WORK ITEM: The answer should be every line below, repeated exactly, with the images left out.

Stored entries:

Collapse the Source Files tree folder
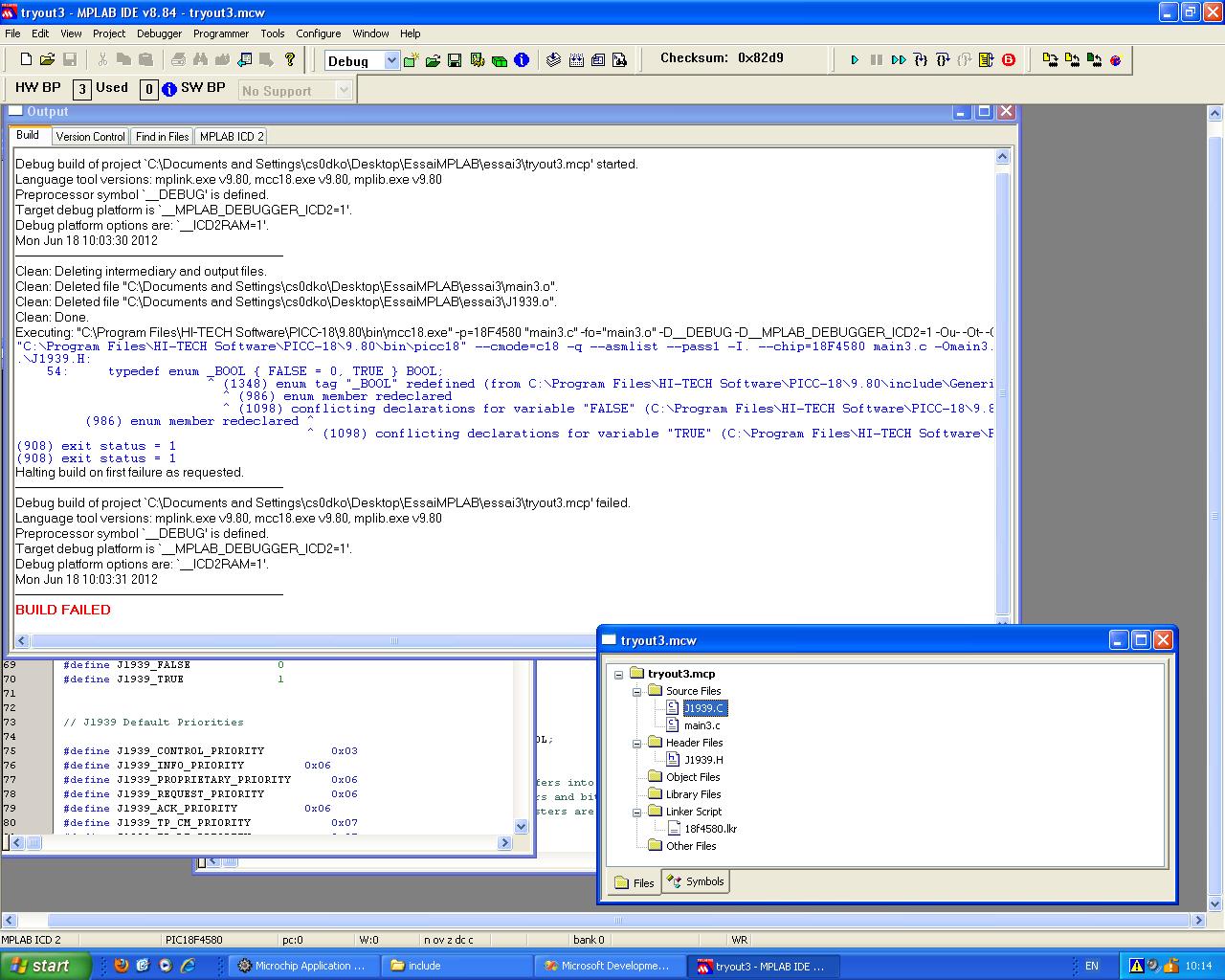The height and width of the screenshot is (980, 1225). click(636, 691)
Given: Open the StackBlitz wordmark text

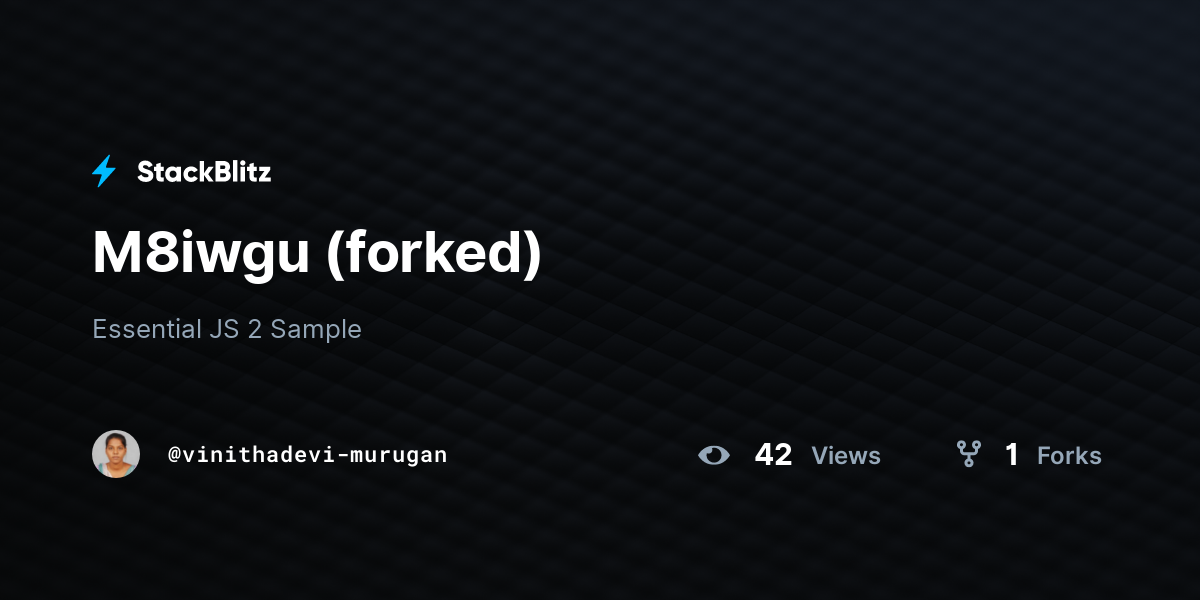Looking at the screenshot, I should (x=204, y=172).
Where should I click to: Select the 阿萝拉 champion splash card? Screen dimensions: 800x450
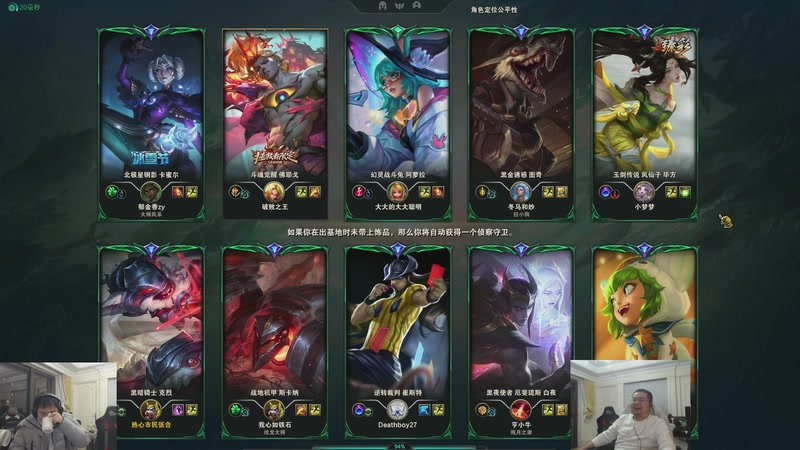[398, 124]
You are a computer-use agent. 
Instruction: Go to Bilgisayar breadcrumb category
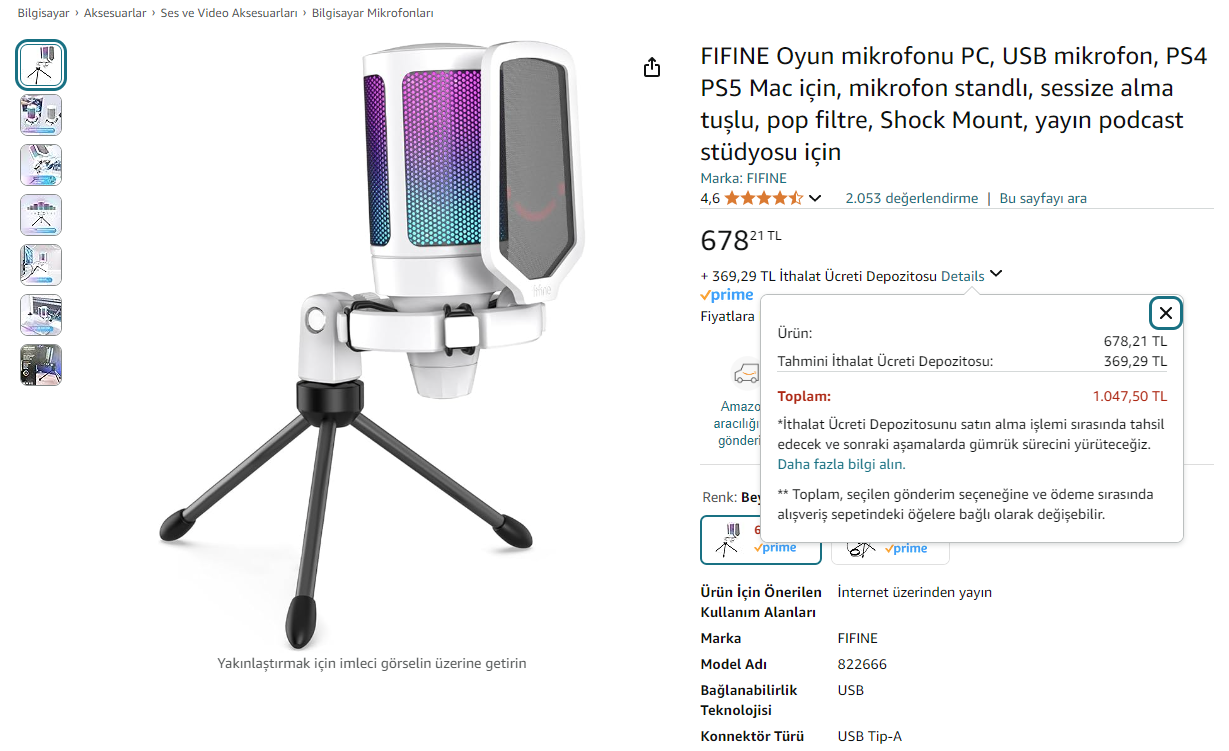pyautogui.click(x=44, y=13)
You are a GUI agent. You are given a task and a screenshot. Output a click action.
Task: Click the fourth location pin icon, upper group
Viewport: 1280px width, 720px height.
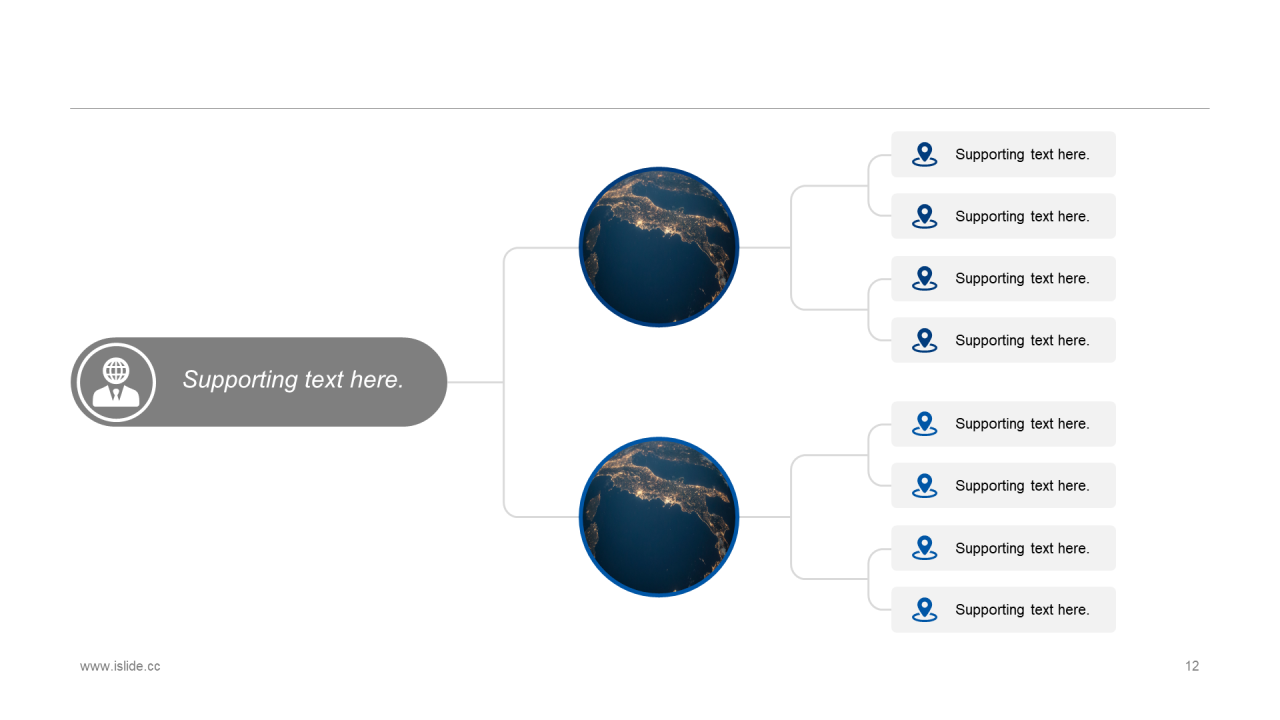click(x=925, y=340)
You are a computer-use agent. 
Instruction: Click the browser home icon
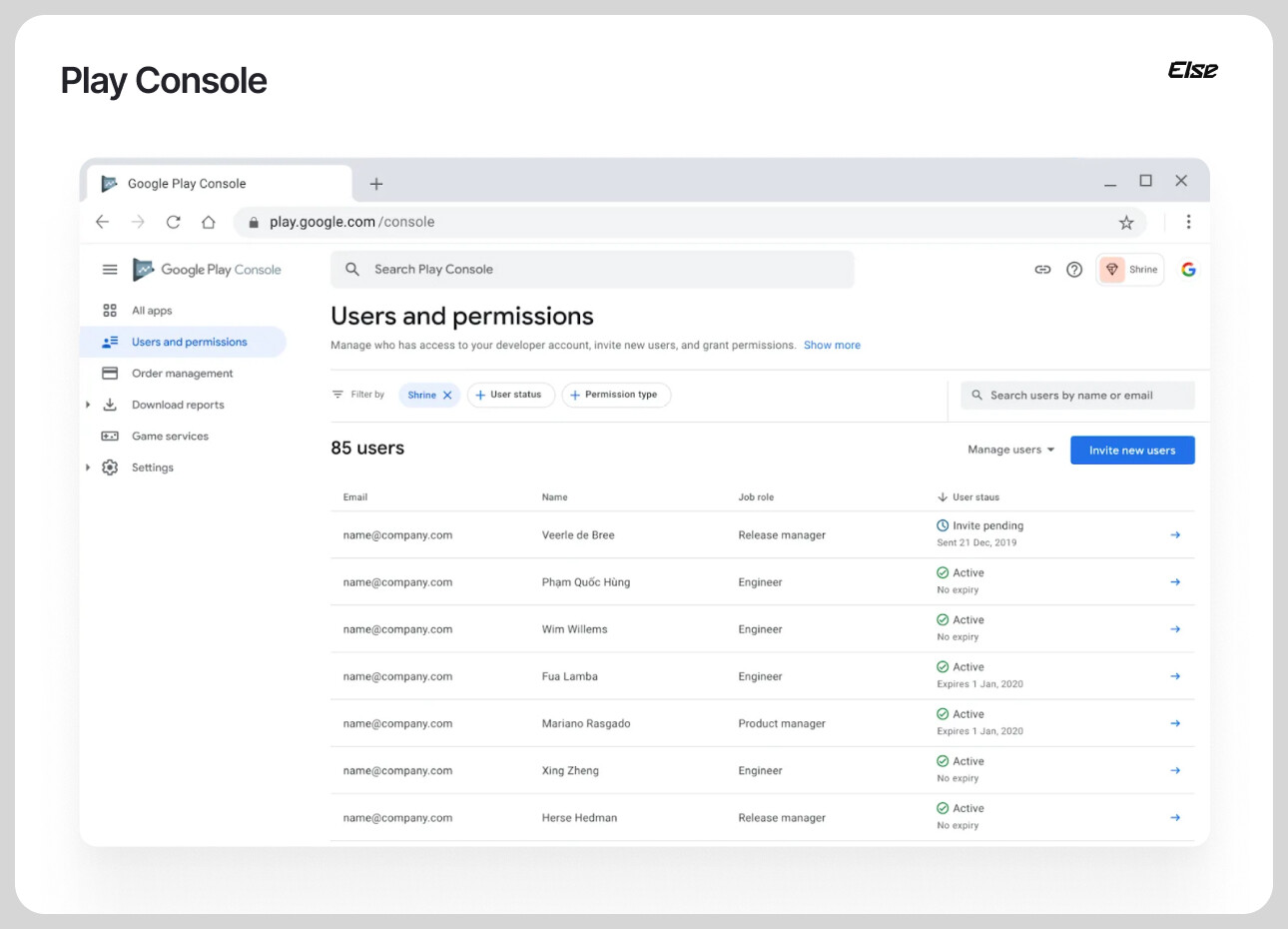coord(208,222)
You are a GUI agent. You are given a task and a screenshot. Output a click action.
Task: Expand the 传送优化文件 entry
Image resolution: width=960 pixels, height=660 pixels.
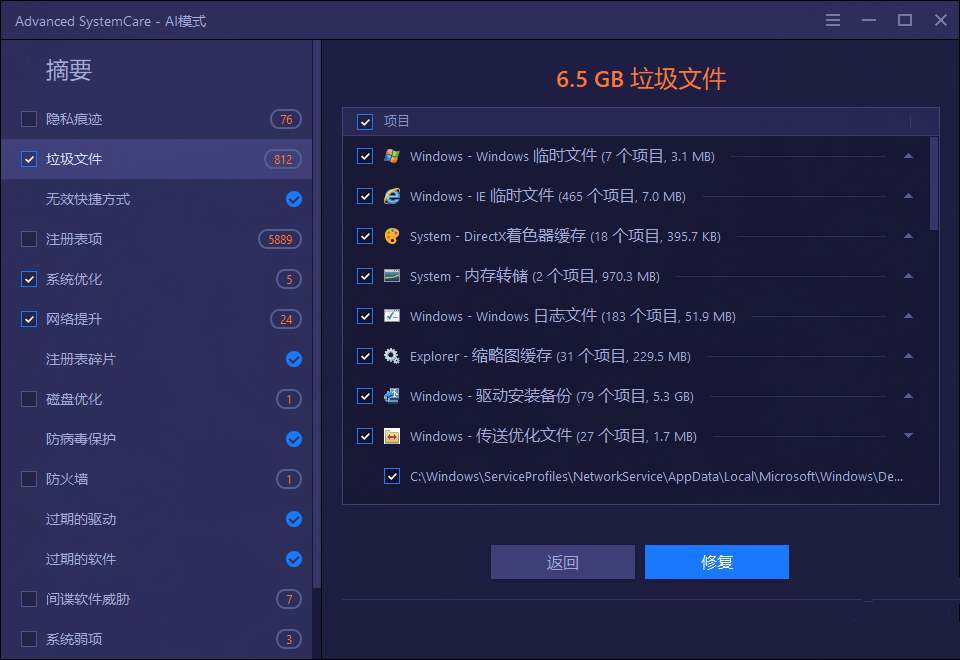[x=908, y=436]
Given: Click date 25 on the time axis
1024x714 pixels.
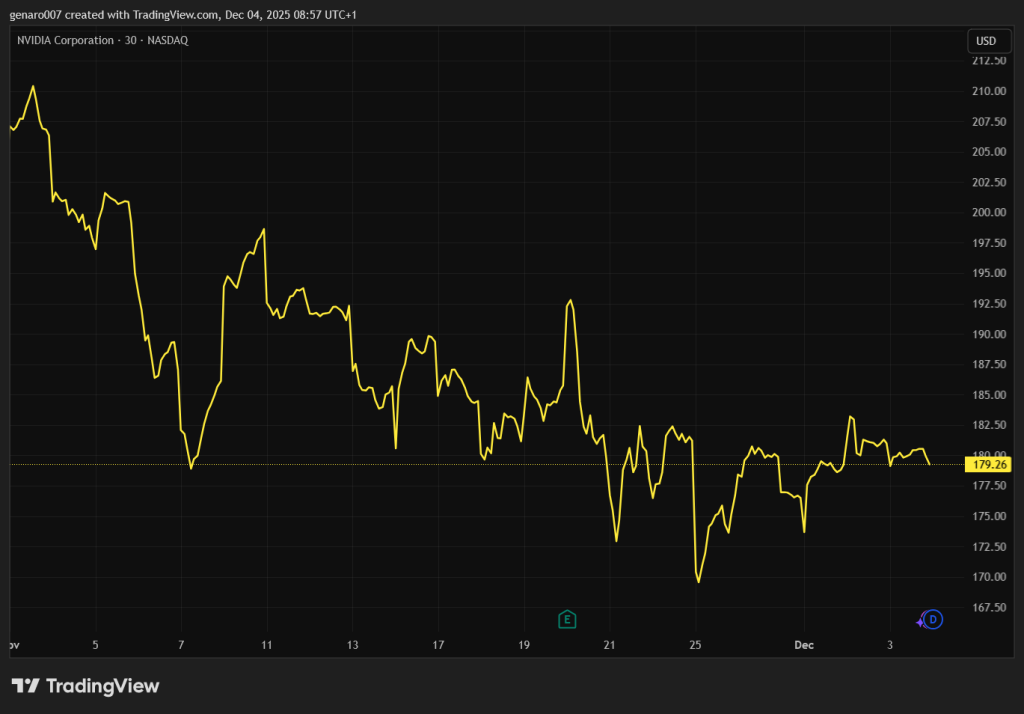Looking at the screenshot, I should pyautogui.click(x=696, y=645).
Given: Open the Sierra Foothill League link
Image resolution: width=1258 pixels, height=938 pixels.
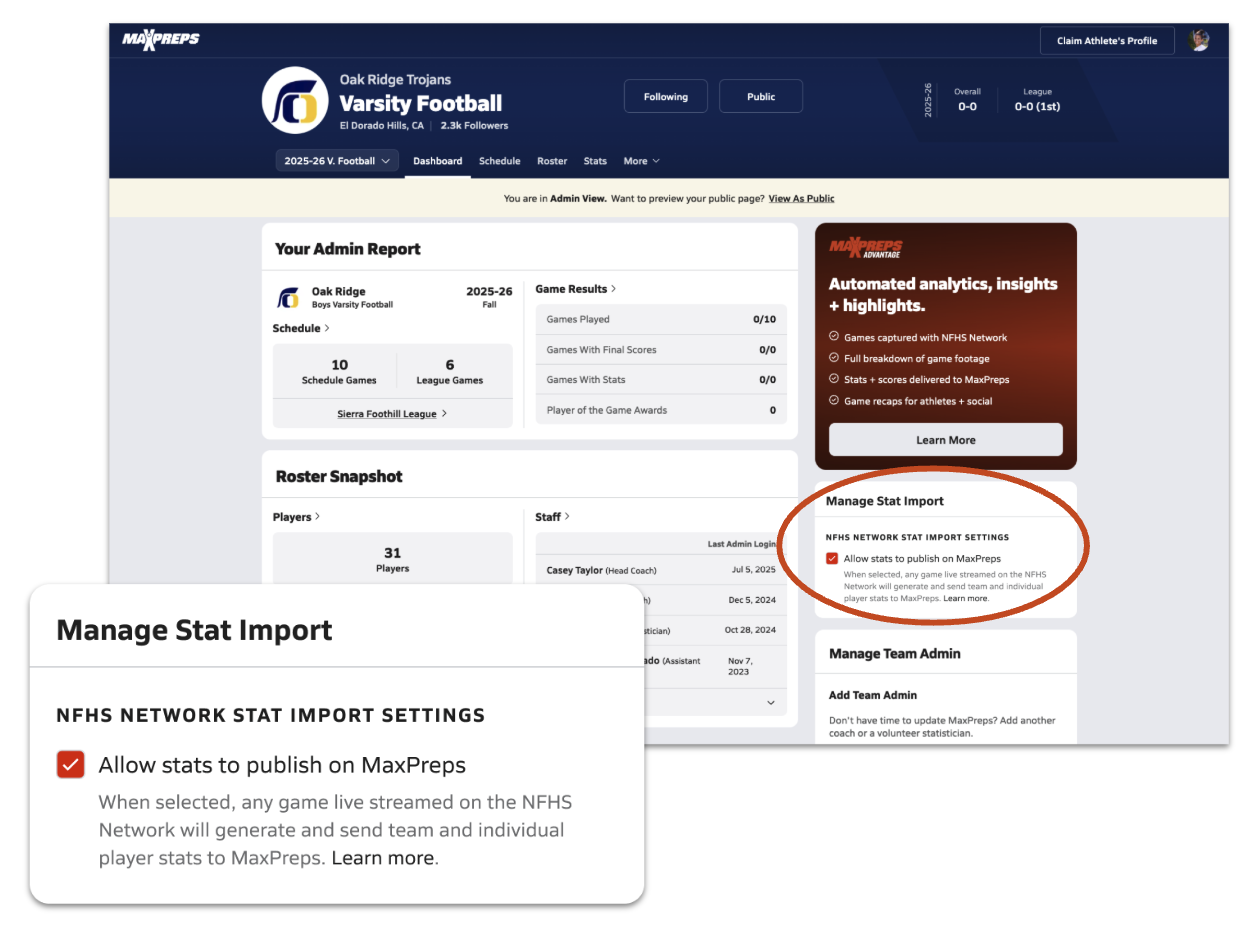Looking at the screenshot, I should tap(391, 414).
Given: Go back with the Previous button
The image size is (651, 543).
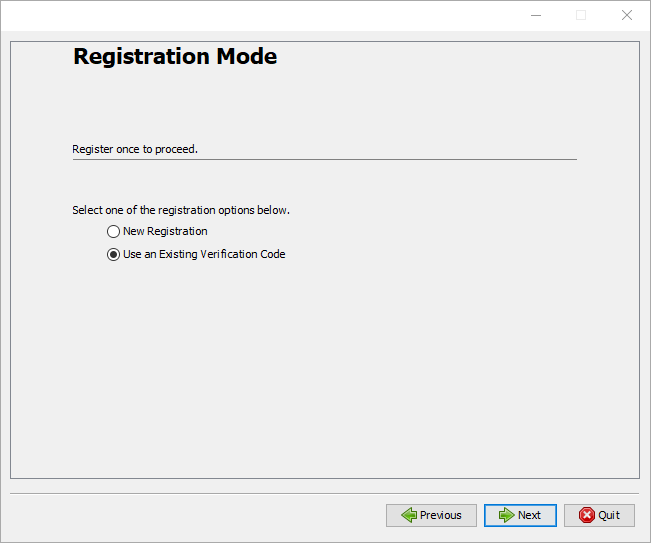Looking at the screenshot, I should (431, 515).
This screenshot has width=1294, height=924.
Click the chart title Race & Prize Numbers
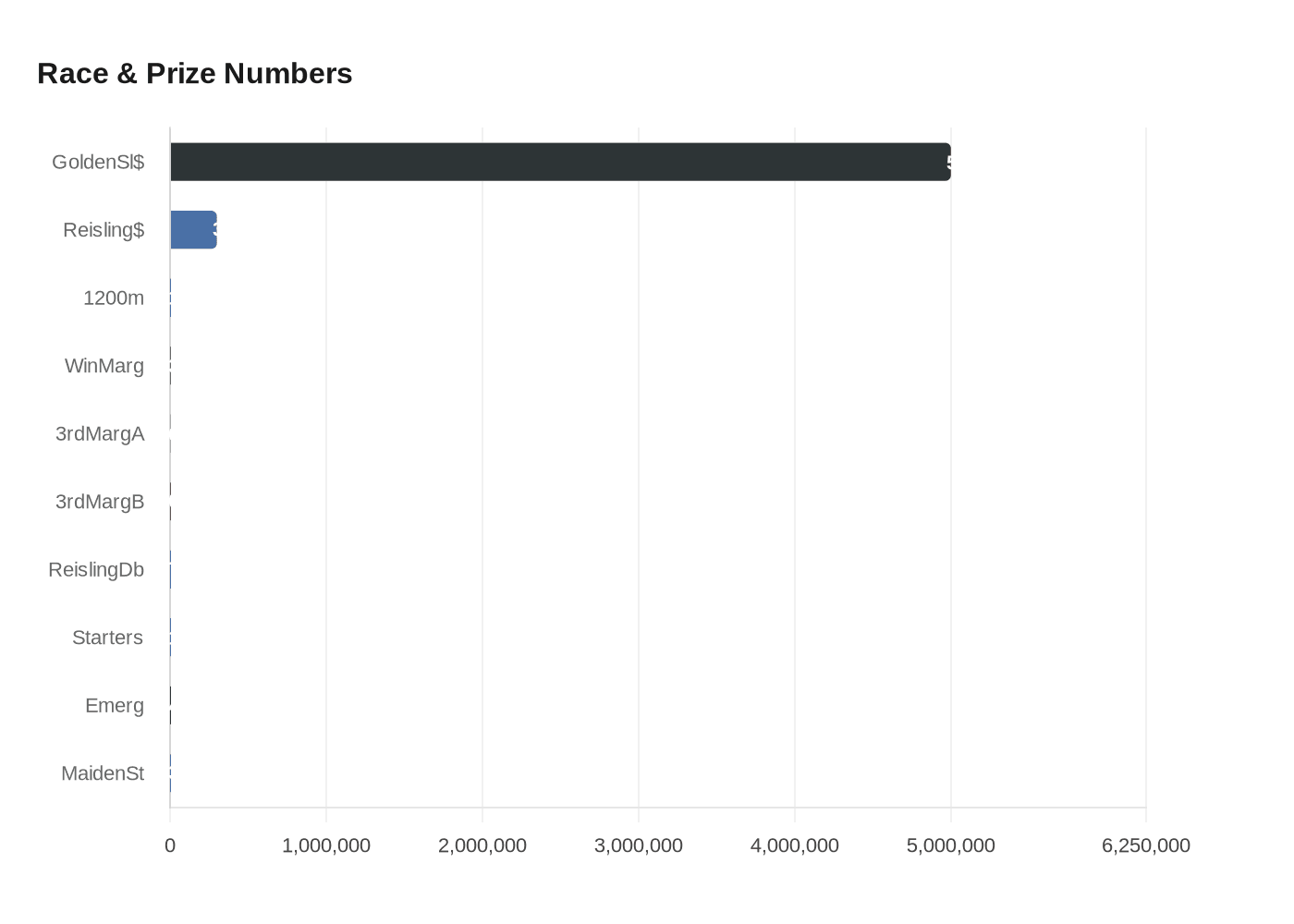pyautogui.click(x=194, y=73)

ANSWER TO THE PROBLEM:
Collapse the Source Files tree folder
The height and width of the screenshot is (980, 1225). click(636, 691)
Given: Open the StackBlitz wordmark text

Looking at the screenshot, I should (x=204, y=172).
Where should I click to: Select the 阿萝拉 champion splash card? Screen dimensions: 800x450
[398, 124]
You are a computer-use agent. 
Instruction: Go to Bilgisayar breadcrumb category
pyautogui.click(x=44, y=13)
You are a GUI agent. You are given a task and a screenshot. Output a click action.
Task: Click the fourth location pin icon, upper group
Viewport: 1280px width, 720px height.
click(x=925, y=340)
You are a computer-use agent. 
Instruction: Click the browser home icon
coord(208,222)
You are a GUI agent. You are given a task and a screenshot. Output a click action.
Task: Expand the 传送优化文件 entry
Image resolution: width=960 pixels, height=660 pixels.
[x=908, y=436]
Given: Click date 25 on the time axis
1024x714 pixels.
Looking at the screenshot, I should pyautogui.click(x=696, y=645).
Given: Open the Sierra Foothill League link
Image resolution: width=1258 pixels, height=938 pixels.
Looking at the screenshot, I should tap(391, 414).
Given: Go back with the Previous button
The image size is (651, 543).
Looking at the screenshot, I should (431, 515).
This screenshot has width=1294, height=924.
Click the chart title Race & Prize Numbers
pyautogui.click(x=194, y=73)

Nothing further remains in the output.